Appender Performance

The numbers in the table below represent how much time in seconds was required for the application to call logger.debug(...) 100,000 times. These numbers only include the time taken to deliver to the specifically noted endpoint and many not include the actual time required before they are available for viewing. All measurements were performed on a MacBook Pro with a 2.9GHz Intel Core I9 processor with 6 physical and 12 logical cores, 32GB of 2400 MHz DDR4 RAM, and 1TB of Apple SSD storage.

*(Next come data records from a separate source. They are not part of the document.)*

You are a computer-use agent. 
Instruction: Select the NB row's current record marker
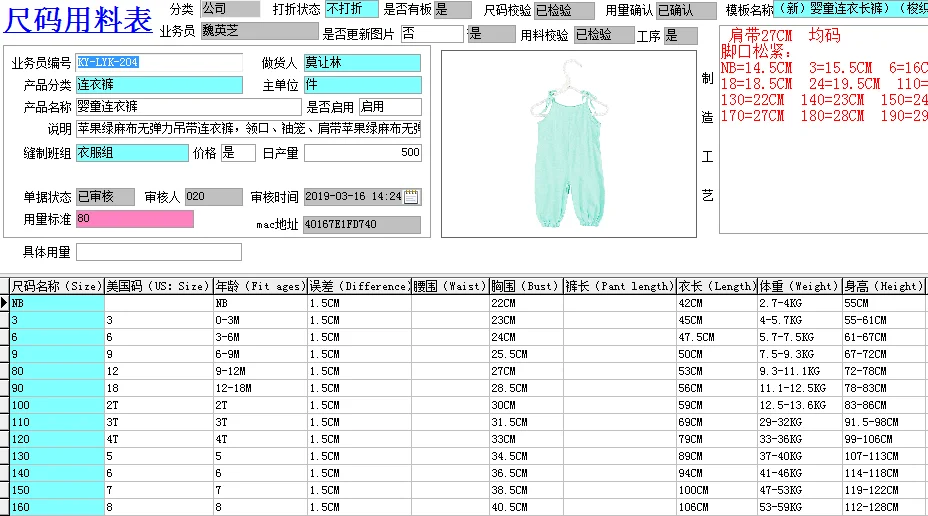tap(4, 303)
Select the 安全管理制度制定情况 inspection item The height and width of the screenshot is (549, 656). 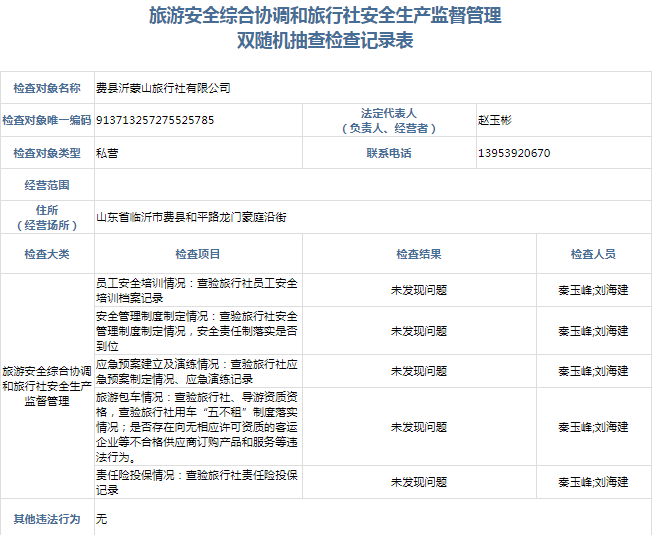(x=196, y=331)
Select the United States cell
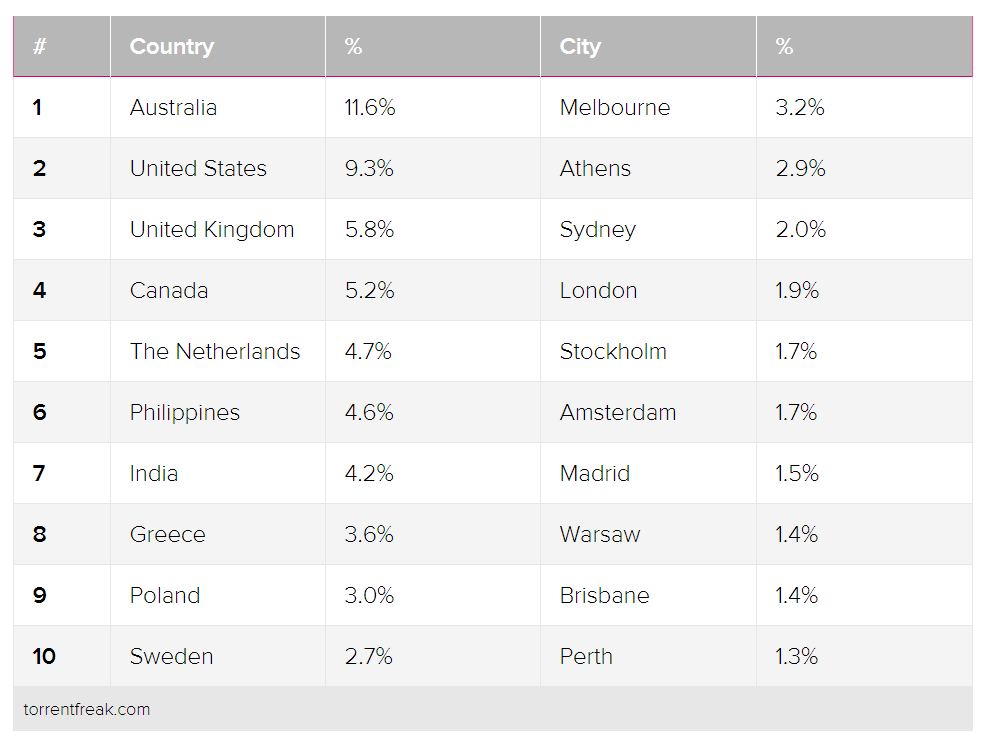This screenshot has width=989, height=747. coord(198,169)
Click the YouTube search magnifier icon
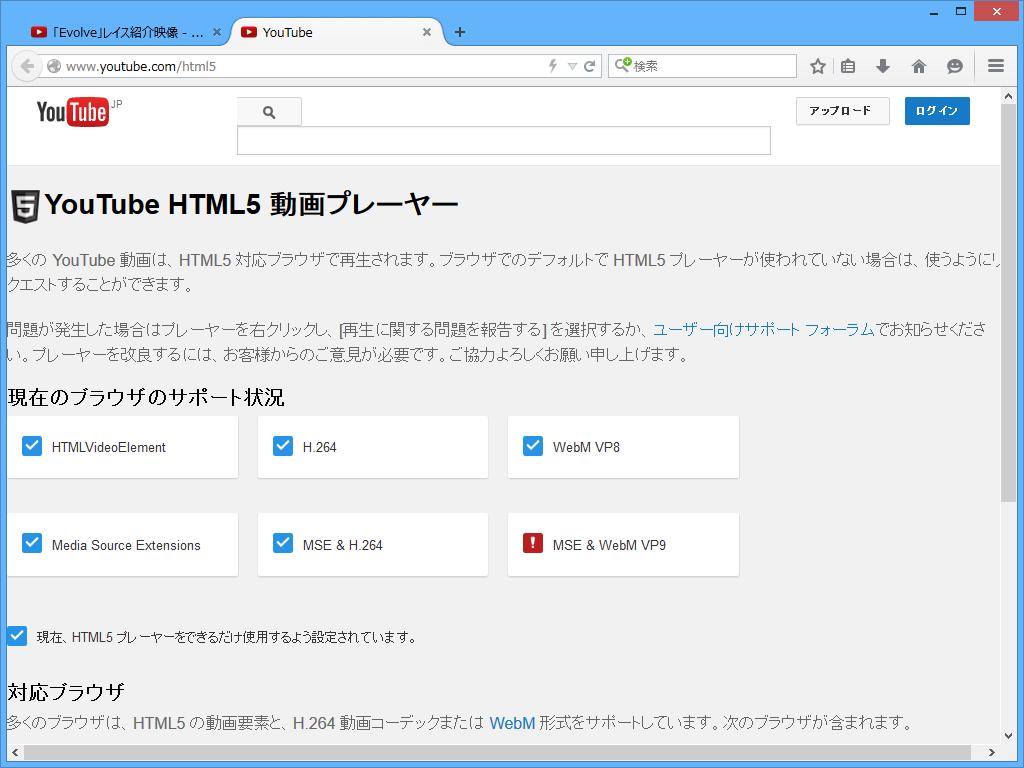 point(268,111)
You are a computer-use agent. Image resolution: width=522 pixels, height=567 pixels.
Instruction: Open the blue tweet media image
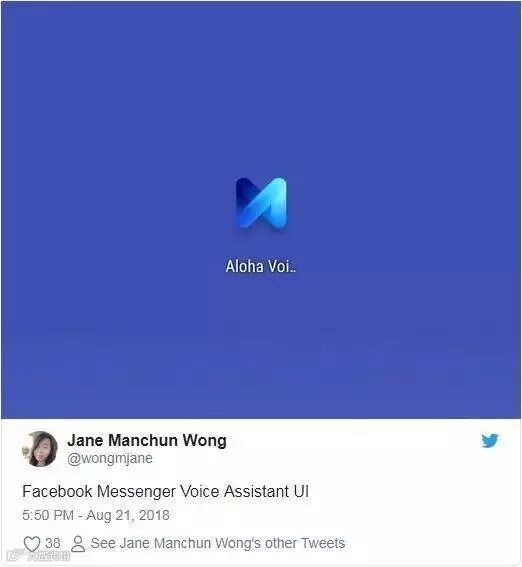click(261, 210)
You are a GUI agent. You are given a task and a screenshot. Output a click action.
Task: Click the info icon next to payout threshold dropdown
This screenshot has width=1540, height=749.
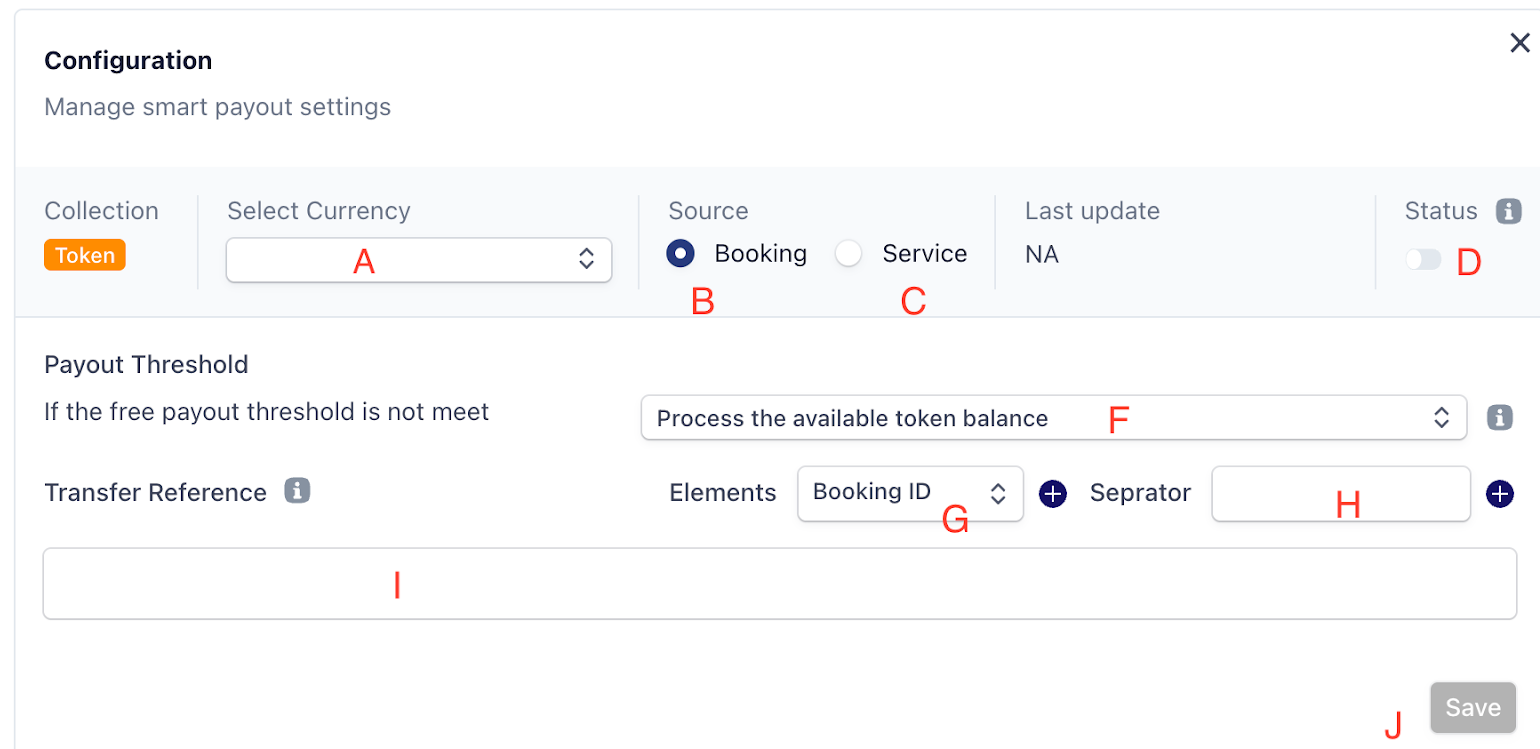tap(1499, 417)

The VM used by Docker was managed by VMWare Fusion and had 4 CPUs and 2 GB of RAM. These number should be used for relative performance comparisons as the results on another system may vary considerably.

The sample application used can be found under the in the Log4j samples source repository.

Test 1 Thread 2 Threads 4 Threads 8 Threads

Flume Avro

- Batch Size 1 - JSON

49.11

46.54

46.70

44.92

- Batch Size 1 - RFC5424

48.30

45.79

46.31

45.50

- Batch Size 100 - JSON

6.33

3.87

3.57

3.84

- Batch Size 100 - RFC5424

6.08

3.69

3.22

3.11

- Batch Size 1000 - JSON

4.83

3.20

3.02

2.11

- Batch Size 1000 - RFC5424

4.70

2.40

2.37

2.37

Flume Embedded

- RFC5424

3.58

2.10

2.10

2.70

- JSON

4.20

2.49

3.53

2.90

Kafka Local JSON

- sendSync true

58.46

38.55

19.59

19.01

- sendSync false

9.8

10.8

12.23

11.36

Console

- JSON / Kubernetes

3.03

3.11

3.04

2.51

- JSON

2.80

2.74

2.54

2.35

- Docker fluentd driver

10.65

9.92

10.42

10.27

Rolling File

- RFC5424

1.65

0.94

1.22

1.55

- JSON

1.90

0.95

1.57

1.94

TCP - Fluent Bit - JSON

2.34

2.167

1.67

2.50

Async Logger

- TCP - Fluent Bit - JSON

0.90

0.58

0.36

0.48

- Console - JSON

0.83

0.57

0.55

0.61

- Flume Avro - 1000 - JSON

0.76

0.37

0.45

0.68

Notes:

  1. Flume Avro - Buffering is controlled by the batch size. Each send is complete when the remote acknowledges the batch was written to its channel. These number seem to indicate Flume Avro could benefit from using a pool of RPCClients, at least for a batchSize of 1.

  2. Flume Embedded - This is essentially asynchronous as it writes to an in-memory buffer. It is unclear why the performance isn’t closer to the AsyncLogger results.

  3. Kafka was run in standalone mode on the same laptop as the application. See sendSync set to true requires waiting for an ack from Kafka for each log event.

  4. Console - System.out is redirected to a file by Docker. Testing shows that it would be much slower if it was writing to the terminal screen.

  5. Rolling File - Test uses the default buffer size of 8K.

  6. TCP to Fluent Bit - The Socket Appender uses a default buffer size of 8K.

  7. Async Loggers - These all write to a circular buffer and return to the application. The actual I/O will take place on a separate thread. If writing the events is performed more slowly than events are being created eventually the buffer will fill up and logging will be performed at the same pace that log events are written.

Logging Recommendations

  1. Use asynchronous logging unless guaranteed delivery is absolutely required. As the performance numbers show, so long as the volume of logging is not high enough to fill up the circular buffer the overhead of logging will almost be unnoticeable to the application.

  2. If overall performance is a consideration or you require multiline events such as stack traces be processed properly then log via TCP to a companion container that acts as a log forwarder or directly to a log aggregator as shown above in Logging with ELK. Use the Log4j Docker Lookup to add the container information to each log event.

  3. Whenever guaranteed delivery is required use Flume Avro with a batch size of 1 or another Appender such as the Kafka Appender with syncSend set to true that only return control after the downstream agent acknowledges receipt of the event. Beware that using an Appender that writes each event individually should be kept to a minimum since it is much slower than sending buffered events.

  4. Logging to files within the container is discouraged. Doing so requires that a volume be declared in the Docker configuration and that the file be tailed by a log forwarder. However, it performs better than logging to the standard output stream. If logging via TCP is not an option and proper multiline handling is required then consider this option.